The neighborhood that time forgot
Seven months after mayor vowed cleanup, Prichard’s Cotton Mill Village remains haven for dumping
PRICHARD, Ala. (WALA) - In May, Mayor Jimmie Gardner showed up to the historic Cotton Mill Village community with trucks and vowed to clean up a decaying neighborhood that had become a haven for illegal dumping.
But seven months later, garbage still lines the pothole-marred streets, and the few remaining residents say they have seen little improvement.
Gardner made bold pronouncements that day in May.
“I want to make it clear, too, that if we find you in here and you violate it, we will seize your property – your car, your truck, your trailer – whatever those things are, along with fining you $1,000 the first time,” he said. “And you will be arrested, the first time.”
The mayor said then that the city was installing cameras to deter and catch such activity. And, he said a redevelopment program was in the works to build 300 to 400 new homes in the community.
But there is no sign of redevelopment anytime soon, and a drive through the streets is like taking a trip to the set of a post-apocalyptic movie. Most of the houses are abandoned and crumbling. The roads and yards are filled with mattresses, tires, furniture, cardboard and other trash – sometimes right underneath “No Dumping” signs and in plain view of the cameras.
For the few residents who have remained, it is disheartening. Fannie Dale said she has lived on Barton Street for 15 years and has watched the neighborhood deteriorate. She said she has heard promises before.

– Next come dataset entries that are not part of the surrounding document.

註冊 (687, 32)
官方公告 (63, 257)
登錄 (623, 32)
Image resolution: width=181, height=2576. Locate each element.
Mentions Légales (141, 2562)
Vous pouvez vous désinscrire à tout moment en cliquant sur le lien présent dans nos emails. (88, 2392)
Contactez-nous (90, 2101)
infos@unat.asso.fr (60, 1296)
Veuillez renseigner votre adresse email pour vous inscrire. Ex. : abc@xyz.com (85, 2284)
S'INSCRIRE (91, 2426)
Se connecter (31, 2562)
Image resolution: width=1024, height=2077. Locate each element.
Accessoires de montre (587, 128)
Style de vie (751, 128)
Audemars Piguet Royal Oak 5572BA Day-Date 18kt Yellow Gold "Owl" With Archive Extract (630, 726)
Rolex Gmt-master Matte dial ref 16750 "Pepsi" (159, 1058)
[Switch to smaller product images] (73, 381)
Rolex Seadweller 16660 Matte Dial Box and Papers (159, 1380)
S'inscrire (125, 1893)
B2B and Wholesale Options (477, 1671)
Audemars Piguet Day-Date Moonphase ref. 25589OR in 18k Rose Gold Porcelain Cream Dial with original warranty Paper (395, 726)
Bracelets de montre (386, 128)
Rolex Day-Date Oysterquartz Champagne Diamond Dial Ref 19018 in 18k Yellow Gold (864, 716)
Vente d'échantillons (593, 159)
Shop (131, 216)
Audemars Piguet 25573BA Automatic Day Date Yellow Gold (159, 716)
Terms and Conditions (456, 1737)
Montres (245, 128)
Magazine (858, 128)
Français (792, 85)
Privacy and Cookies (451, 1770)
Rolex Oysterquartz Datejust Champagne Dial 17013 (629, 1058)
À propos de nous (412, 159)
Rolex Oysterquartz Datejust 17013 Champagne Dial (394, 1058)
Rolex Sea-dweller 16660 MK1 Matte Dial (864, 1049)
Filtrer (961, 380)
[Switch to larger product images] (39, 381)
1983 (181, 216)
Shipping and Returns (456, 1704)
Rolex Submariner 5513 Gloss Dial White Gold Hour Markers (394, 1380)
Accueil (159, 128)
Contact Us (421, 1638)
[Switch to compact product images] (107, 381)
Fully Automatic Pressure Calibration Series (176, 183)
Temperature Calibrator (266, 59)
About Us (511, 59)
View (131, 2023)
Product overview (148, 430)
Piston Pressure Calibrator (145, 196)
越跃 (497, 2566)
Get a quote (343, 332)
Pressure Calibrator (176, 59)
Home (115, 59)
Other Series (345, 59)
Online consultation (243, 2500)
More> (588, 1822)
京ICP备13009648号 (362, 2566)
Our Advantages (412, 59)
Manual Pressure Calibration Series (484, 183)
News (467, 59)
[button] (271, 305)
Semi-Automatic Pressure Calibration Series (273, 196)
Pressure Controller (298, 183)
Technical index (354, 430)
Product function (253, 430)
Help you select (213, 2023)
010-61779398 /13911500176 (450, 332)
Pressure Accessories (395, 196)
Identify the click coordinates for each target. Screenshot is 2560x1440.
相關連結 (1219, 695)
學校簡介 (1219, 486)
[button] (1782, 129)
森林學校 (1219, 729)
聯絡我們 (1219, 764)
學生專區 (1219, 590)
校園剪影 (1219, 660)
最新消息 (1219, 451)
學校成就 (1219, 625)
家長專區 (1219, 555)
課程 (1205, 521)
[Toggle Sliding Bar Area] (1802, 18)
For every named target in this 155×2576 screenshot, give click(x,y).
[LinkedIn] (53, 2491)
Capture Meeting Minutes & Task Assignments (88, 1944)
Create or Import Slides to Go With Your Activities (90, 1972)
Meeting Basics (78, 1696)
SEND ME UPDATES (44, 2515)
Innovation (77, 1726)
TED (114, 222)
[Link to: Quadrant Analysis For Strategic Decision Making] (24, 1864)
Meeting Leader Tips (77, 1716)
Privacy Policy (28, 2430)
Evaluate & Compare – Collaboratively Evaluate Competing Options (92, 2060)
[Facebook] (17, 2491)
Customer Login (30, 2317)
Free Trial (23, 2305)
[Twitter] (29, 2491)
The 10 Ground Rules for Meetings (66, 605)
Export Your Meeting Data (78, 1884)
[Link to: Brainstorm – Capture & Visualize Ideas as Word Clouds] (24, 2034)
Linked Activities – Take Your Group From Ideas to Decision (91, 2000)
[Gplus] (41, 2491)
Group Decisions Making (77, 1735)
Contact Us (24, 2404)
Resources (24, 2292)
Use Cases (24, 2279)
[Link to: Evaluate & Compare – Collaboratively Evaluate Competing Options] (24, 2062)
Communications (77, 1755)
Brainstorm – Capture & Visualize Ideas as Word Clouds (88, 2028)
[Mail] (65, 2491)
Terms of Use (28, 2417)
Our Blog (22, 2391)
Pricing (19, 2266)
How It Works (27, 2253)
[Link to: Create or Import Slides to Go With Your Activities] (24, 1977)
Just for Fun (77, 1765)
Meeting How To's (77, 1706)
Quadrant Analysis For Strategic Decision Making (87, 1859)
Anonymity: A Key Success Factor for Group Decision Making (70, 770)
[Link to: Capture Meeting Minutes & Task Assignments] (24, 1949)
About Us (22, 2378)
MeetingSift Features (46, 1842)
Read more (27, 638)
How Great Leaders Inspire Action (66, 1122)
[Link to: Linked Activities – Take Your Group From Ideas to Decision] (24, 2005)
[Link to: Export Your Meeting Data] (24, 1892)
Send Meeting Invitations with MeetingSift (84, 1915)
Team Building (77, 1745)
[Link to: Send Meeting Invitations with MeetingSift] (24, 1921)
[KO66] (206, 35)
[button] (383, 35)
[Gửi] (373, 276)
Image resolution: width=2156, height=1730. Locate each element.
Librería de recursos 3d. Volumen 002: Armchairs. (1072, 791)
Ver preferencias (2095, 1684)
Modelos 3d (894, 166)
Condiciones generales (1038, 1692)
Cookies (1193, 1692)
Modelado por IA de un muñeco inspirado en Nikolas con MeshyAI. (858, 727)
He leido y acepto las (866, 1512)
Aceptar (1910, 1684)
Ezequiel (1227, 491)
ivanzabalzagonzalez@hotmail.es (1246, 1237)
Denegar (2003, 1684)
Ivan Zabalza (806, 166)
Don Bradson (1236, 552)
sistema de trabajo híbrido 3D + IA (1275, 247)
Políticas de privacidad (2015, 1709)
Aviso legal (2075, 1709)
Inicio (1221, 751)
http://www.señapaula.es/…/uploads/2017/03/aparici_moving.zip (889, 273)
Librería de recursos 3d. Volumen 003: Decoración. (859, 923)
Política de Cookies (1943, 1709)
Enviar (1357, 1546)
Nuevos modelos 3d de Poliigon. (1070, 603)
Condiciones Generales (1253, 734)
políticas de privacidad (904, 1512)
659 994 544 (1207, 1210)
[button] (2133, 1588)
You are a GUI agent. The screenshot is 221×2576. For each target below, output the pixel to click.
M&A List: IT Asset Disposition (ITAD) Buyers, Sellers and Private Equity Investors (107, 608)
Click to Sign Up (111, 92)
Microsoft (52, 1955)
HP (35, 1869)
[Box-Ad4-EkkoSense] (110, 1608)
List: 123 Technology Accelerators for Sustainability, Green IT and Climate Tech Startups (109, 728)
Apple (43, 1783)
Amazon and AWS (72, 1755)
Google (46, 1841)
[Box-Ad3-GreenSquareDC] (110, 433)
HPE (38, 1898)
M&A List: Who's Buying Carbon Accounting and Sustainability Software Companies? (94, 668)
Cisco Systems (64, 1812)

“The mayor has said that so many times,” she said. “They come out and they do a little bit. You don’t see him anymore. And then, you know, about the cameras, I really don’t think they have them because they’re still dumping. And it’s really – it’s a disgrace.”
Dale said it has gotten even worse since the Head Start center near her house closed down.
“It’s like a ghost town and night,” she said.
The once-thriving neighborhood of modest homes, which gets its name from a cotton mill that once operated in the city during the early 20th century, has dwindled to just a few residents who own their homes. Most of the rest of the people who used to live in the 50 or so houses were renters who have moved out.
What remains are abandoned buildings with broken glass, rotting wood and open doors. Neighbors told FOX10 News that the houses attract homeless people.
“We don’t know who’s living in these houses,” said Kwandara Braggs, who has lived on Maudine Avenue for about 30 years. “You see people coming in and out of them.”
As tough as it is for a senior citizen like Dale, living in the neighborhood can be even more difficult for a child. Braggs has two of them.
“They can’t even come outside and play,” she told FOX10 News.
Braggs said she has to drive her children to and from school.
“No school buses. … Postman don’t want to come back here,” she said. “Delivery men don’t want to come back here. We don’t get no kind of service back up in here.”
In 2016, Whistler-based Calvin Gill Construction bought most of the properties with plans to redevelop the neighborhood. But the company ended up filing for bankruptcy protection, and a limited liability partnership based in Boca Raton, Florida, called Precious Estates – which had financed the purchase – foreclosed on the properties.
Norman Weinstein, one of the partnership’s managers, told FOX10 News that Precious Estates had wanted to build low-income housing. He said the idea was for about 200 two- and three-story garden-style houses. But he said the Prichard Housing Authority was unable to provide certificates under the government’s Section 8 program that subsidizes low-income rentals. Without those certificates, he said, it is impossible to get financing for new construction.
Weinstein said his company spent about $30,000 cleaning up the trash and debris. But he said the city failed to follow through on its commitments, which he said included promises to close off the streets and beef up police presence in the area.
“We spent a lot of money cleaning up the site. … The city was supposed to assist us with some things, which they were never able to do,” he said.
Weinstein said at this point, Precious Estates is looking to unload the 23-acre site. But he added that he believes it still has potential.
“If we could get some cooperation from the city, we could turn this neighborhood around,” he said. “It’s a really nice location, and it should be developed. “It’s very disappointing, frankly.”
Jessie Cooley, who has lived on Neese Avenue for 15 years, said he has seen some improvement since the mayor came in May – but not nearly enough.
“It still would be nice if, you know, if it was cleaned up right here,” he said. “It would make the neighborhood a little more better.”